**Task directions**
Start at the top and transcribe every record through the final line exactly.

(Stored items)
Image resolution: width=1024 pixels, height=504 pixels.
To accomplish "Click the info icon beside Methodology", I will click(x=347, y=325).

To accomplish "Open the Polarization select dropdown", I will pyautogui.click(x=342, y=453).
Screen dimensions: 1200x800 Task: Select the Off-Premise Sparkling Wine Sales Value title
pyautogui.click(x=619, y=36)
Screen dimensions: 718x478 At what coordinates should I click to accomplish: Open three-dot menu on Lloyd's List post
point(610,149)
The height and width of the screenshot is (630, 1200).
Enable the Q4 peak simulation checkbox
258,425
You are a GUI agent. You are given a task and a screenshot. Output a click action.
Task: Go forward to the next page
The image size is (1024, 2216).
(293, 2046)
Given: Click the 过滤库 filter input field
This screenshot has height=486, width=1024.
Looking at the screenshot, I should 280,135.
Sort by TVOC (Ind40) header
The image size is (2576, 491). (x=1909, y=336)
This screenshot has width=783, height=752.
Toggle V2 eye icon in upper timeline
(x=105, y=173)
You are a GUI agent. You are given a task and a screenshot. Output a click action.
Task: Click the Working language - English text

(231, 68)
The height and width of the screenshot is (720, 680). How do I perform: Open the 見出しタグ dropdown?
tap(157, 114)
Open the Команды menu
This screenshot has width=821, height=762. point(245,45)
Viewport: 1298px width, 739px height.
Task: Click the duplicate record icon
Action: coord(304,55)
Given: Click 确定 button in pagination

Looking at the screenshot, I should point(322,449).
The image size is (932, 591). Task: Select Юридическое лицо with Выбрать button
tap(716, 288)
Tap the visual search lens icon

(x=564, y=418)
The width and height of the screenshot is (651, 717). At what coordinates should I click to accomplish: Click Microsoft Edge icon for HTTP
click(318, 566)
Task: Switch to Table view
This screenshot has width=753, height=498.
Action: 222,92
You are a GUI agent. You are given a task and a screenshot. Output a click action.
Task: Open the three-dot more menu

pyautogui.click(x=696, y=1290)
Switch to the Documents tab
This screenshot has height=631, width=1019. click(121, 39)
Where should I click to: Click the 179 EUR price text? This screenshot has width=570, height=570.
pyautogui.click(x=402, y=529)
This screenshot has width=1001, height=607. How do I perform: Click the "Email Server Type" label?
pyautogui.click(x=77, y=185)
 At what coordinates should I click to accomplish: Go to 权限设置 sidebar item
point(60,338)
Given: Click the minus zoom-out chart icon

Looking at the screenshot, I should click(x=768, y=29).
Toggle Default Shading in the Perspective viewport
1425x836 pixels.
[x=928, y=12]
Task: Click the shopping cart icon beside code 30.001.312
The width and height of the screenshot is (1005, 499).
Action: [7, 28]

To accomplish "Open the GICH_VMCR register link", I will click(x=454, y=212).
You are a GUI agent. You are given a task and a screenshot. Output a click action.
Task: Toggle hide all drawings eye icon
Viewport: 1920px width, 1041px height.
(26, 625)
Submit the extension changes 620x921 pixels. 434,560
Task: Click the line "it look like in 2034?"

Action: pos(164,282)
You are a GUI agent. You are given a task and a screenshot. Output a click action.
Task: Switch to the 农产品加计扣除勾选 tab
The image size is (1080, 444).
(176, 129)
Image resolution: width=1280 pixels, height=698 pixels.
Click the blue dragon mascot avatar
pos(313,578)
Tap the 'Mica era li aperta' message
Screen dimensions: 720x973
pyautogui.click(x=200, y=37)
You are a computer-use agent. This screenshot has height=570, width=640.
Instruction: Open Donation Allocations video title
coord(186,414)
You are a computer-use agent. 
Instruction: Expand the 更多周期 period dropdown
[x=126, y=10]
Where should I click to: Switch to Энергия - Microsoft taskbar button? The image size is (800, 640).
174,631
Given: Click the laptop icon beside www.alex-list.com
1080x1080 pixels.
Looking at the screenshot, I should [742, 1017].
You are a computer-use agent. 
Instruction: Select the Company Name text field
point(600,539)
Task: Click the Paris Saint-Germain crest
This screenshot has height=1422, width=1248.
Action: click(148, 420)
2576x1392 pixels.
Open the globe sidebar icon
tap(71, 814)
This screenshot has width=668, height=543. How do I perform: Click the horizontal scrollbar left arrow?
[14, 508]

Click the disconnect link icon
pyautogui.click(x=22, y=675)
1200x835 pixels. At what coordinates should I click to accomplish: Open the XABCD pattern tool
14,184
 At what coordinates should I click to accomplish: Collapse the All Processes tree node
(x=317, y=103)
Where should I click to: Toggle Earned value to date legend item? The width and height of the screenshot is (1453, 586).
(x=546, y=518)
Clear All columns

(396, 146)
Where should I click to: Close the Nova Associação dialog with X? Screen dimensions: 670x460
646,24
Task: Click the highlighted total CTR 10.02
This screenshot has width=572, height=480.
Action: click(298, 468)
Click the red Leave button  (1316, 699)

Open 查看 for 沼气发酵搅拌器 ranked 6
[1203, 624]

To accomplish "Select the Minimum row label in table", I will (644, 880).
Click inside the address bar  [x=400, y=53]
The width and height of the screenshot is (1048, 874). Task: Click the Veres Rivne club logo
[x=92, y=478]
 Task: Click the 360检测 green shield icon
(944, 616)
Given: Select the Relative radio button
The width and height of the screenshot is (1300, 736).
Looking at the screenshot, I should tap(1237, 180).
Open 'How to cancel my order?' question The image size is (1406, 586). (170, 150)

**Answer section**
Image resolution: width=1024 pixels, height=504 pixels.
To accomplish "Click the info icon beside Methodology", I will click(x=347, y=325).

To accomplish "Open the Polarization select dropdown", I will pyautogui.click(x=342, y=453).
Screen dimensions: 1200x800 Task: Select the Off-Premise Sparkling Wine Sales Value title
pyautogui.click(x=619, y=36)
Screen dimensions: 718x478 At what coordinates should I click to accomplish: Open three-dot menu on Lloyd's List post
point(610,149)
The height and width of the screenshot is (630, 1200).
Enable the Q4 peak simulation checkbox
258,425
You are a GUI agent. You are given a task and a screenshot. Output a click action.
Task: Go forward to the next page
The image size is (1024, 2216).
(293, 2046)
Given: Click the 过滤库 filter input field
This screenshot has height=486, width=1024.
Looking at the screenshot, I should 280,135.
Sort by TVOC (Ind40) header
The image size is (2576, 491). (x=1909, y=336)
This screenshot has width=783, height=752.
Toggle V2 eye icon in upper timeline
(x=105, y=173)
You are a GUI agent. You are given a task and a screenshot. Output a click action.
Task: Click the Working language - English text

(231, 68)
The height and width of the screenshot is (720, 680). How do I perform: Open the 見出しタグ dropdown?
tap(157, 114)
Open the Команды menu
This screenshot has width=821, height=762. point(245,45)
Viewport: 1298px width, 739px height.
Task: Click the duplicate record icon
Action: coord(304,55)
Given: Click 确定 button in pagination

Looking at the screenshot, I should point(322,449).
The image size is (932, 591). Task: Select Юридическое лицо with Выбрать button
tap(716, 288)
Tap the visual search lens icon

(x=564, y=418)
The width and height of the screenshot is (651, 717). At what coordinates should I click to accomplish: Click Microsoft Edge icon for HTTP
click(318, 566)
Task: Switch to Table view
This screenshot has width=753, height=498.
Action: 222,92
You are a GUI agent. You are given a task and a screenshot. Output a click action.
Task: Open the three-dot more menu

pyautogui.click(x=696, y=1290)
Switch to the Documents tab
This screenshot has height=631, width=1019. click(121, 39)
Where should I click to: Click the 179 EUR price text? This screenshot has width=570, height=570.
pyautogui.click(x=402, y=529)
This screenshot has width=1001, height=607. How do I perform: Click the "Email Server Type" label?
pyautogui.click(x=77, y=185)
 At what coordinates should I click to accomplish: Go to 权限设置 sidebar item
point(60,338)
Given: Click the minus zoom-out chart icon

Looking at the screenshot, I should click(x=768, y=29).
Toggle Default Shading in the Perspective viewport
1425x836 pixels.
[x=928, y=12]
Task: Click the shopping cart icon beside code 30.001.312
The width and height of the screenshot is (1005, 499).
Action: [7, 28]

To accomplish "Open the GICH_VMCR register link", I will click(x=454, y=212).
You are a GUI agent. You are given a task and a screenshot. Output a click action.
Task: Toggle hide all drawings eye icon
Viewport: 1920px width, 1041px height.
(26, 625)
Submit the extension changes 620x921 pixels. 434,560
Task: Click the line "it look like in 2034?"

Action: pos(164,282)
You are a GUI agent. You are given a task and a screenshot. Output a click action.
Task: Switch to the 农产品加计扣除勾选 tab
The image size is (1080, 444).
(176, 129)
Image resolution: width=1280 pixels, height=698 pixels.
Click the blue dragon mascot avatar
pos(313,578)
Tap the 'Mica era li aperta' message
Screen dimensions: 720x973
pyautogui.click(x=200, y=37)
You are a computer-use agent. This screenshot has height=570, width=640.
Instruction: Open Donation Allocations video title
coord(186,414)
You are a computer-use agent. 
Instruction: Expand the 更多周期 period dropdown
[x=126, y=10]
Where should I click to: Switch to Энергия - Microsoft taskbar button? The image size is (800, 640).
174,631
Given: Click the laptop icon beside www.alex-list.com
1080x1080 pixels.
Looking at the screenshot, I should [742, 1017].
You are a computer-use agent. 
Instruction: Select the Company Name text field
point(600,539)
Task: Click the Paris Saint-Germain crest
This screenshot has height=1422, width=1248.
Action: click(148, 420)
2576x1392 pixels.
Open the globe sidebar icon
tap(71, 814)
This screenshot has width=668, height=543. How do I perform: Click the horizontal scrollbar left arrow?
[14, 508]

Click the disconnect link icon
pyautogui.click(x=22, y=675)
1200x835 pixels. At what coordinates should I click to accomplish: Open the XABCD pattern tool
14,184
 At what coordinates should I click to accomplish: Collapse the All Processes tree node
(x=317, y=103)
Where should I click to: Toggle Earned value to date legend item? The width and height of the screenshot is (1453, 586).
(x=546, y=518)
Clear All columns

(396, 146)
Where should I click to: Close the Nova Associação dialog with X? Screen dimensions: 670x460
646,24
Task: Click the highlighted total CTR 10.02
This screenshot has width=572, height=480.
Action: click(298, 468)
Click the red Leave button  (1316, 699)

Open 查看 for 沼气发酵搅拌器 ranked 6
[1203, 624]

To accomplish "Select the Minimum row label in table", I will (644, 880).
Click inside the address bar  [x=400, y=53]
The width and height of the screenshot is (1048, 874). Task: Click the Veres Rivne club logo
[x=92, y=478]
 Task: Click the 360检测 green shield icon
(944, 616)
Given: Select the Relative radio button
The width and height of the screenshot is (1300, 736).
Looking at the screenshot, I should tap(1237, 180).
Open 'How to cancel my order?' question The image size is (1406, 586). (170, 150)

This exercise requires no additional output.